The Dudley Canal runs at the bottom of the museum site so down the hill the group of four trekked. Finding the trip boat became the first objective. Since the Museum and the Dudley Canal Trust are separate enterprises access to the trip boats wasn’t immediately obvious. Success - tickets were bought in time for the 11.30am trip. And then, in those minutes waiting for the trip to start, something caught the eye. Towards the Dudley Tunnel entrance was another boat – and decorated it was with white and green foliage! Cameras in hand Boatwif and Relief First Mate fair galloped along the wharf. Final touches were being made to a bridal boat! Three folk (florists? boat crew?) were busy titivating the white netting, the garlands of green leaves and the bouquets of white flowers. Only fairy lights remained to be added. This was to be the conveyance of choice for the bride, her mother and her bridesmaids. The wedding venue was to be the Singing Cavern deep under Dudley Hill, the ceremony booked for 4pm. Oh to have seen the conveyance in use!

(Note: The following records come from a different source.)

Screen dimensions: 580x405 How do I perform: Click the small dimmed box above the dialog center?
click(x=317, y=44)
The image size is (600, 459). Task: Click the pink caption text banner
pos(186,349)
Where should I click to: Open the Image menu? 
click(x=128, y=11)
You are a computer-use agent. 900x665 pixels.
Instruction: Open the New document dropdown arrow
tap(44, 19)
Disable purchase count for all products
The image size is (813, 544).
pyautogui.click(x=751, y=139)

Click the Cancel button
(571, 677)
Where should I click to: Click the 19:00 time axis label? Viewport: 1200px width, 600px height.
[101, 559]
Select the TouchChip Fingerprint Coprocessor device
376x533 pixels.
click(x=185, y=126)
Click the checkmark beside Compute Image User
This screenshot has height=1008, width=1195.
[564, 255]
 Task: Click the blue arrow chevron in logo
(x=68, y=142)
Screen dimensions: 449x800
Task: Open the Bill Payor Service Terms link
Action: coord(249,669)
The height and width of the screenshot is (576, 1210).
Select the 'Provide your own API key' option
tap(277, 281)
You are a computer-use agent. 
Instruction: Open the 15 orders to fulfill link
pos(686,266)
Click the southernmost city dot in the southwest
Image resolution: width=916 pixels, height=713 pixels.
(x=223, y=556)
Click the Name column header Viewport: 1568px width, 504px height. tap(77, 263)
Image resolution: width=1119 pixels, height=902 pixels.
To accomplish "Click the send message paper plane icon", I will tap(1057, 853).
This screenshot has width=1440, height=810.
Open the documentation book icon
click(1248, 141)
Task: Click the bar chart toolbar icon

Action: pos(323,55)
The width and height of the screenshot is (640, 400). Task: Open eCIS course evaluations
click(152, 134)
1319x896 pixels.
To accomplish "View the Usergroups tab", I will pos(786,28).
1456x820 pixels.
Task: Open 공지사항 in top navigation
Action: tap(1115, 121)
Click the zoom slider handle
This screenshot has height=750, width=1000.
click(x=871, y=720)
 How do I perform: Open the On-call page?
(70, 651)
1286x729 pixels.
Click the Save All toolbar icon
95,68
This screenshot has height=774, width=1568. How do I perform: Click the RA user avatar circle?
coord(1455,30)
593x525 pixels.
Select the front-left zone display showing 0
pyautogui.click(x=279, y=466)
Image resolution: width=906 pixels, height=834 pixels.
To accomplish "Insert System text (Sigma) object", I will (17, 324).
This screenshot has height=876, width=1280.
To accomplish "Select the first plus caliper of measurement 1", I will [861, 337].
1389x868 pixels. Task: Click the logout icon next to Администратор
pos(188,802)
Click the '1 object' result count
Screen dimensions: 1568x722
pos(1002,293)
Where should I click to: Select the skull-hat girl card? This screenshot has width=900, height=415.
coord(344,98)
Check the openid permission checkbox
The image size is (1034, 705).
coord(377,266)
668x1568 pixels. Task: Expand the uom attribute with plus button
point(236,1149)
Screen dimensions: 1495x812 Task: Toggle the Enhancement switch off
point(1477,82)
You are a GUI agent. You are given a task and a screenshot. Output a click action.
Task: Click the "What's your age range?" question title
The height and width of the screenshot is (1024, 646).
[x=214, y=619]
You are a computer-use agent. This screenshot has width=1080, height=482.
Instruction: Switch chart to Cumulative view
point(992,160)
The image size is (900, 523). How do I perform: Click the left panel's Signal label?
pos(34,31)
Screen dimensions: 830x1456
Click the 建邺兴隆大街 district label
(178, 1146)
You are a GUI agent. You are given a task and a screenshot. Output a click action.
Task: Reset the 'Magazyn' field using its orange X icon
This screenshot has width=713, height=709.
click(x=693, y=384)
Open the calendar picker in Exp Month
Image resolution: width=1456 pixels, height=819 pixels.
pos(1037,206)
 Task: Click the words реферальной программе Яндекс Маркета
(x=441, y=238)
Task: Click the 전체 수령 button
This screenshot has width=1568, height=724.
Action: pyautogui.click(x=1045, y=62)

Our trip boat was being loaded: hard hats were issued, seats allocated. Passenger neighbours reflected on their wedding, some forty odd years before, the first wedding ever in a new church, in Leek, Staffordshire. Boatwif and the Captain remembered their venue of choice, a Norman church, just about fifty metres from Henry Tudor’s birthplace in Pembroke Castle! Why choose an underground cavern, by definition dark and windowless...?  Off went the battery powered boat, packed with passengers and the skipper provided informative commentary. In the Little Tess Cavern a slideshow presentation explained the physical and geological changes of Dudley over millions of years: oceans which had covered the land receded, minerals and fossils being left behind. Then two hundred years ago came industrialisation, the canals being developed as a means of transporting raw materials. On went the boat trip, through a restored tunnel, its sides and roof disguised by concrete covering.  From time to time the boat was stopped, for the passengers to “ooh” and “aah” at the tunnel shafts, the well, the limestone stalactite formations. At last to the Singing Cavern, a vast space, in times past used to host splendid orchestral concerts. Now a sound and light show is triggered by the arrival of the trip boats.  See The Singing Cavern Dudley Tunnel (on You Tube) to get an impression of the space, the sound, the sights. As for the designated marriage venue there was a glimpse of white flower festooned balustrades off the starboard side of the boat; those of us on the port side struggled for a view.

Out reversed the trip boat, along the newest (1984) canal tunnel, opened by Simon Groom, a Blue Peter badge as evidence! Backwards the boat went, pausing at an underground loading wharf, passengers treated to the tale of the famous canal legger, who four times a day would leg through a train of ten boats, a journey of four hours, walking the two miles back each time between the start and finish of his tunnel journey.

Once off the trip boat wedding plans and wedding venues were banished from all thoughts: there were street games to be played, soldiers and civilians in forties’ dress to look at, shops to be visited, nbs President, Kildare and an icebreaker to be viewed. There was a school lesson for Standard One pupils, grim outdoor toilets and brewhouses to be seen, a gentleman outfitters’ to visit, a fairground to play at, a thirties apartment to inspect, the upper deck of the trolleybus to ride on...

Later one wondered whether the Dudley bride glided serenely to her wedding, untroubled by watery drips from the limestone roof... Would all members of the bridal party have safely managed to board and disembark from the bridal boat?  And let’s share one Dudley hope for the happy tunnel couple – that their marriage bed proves more comfortable than the museum’s thirties bedstead looked!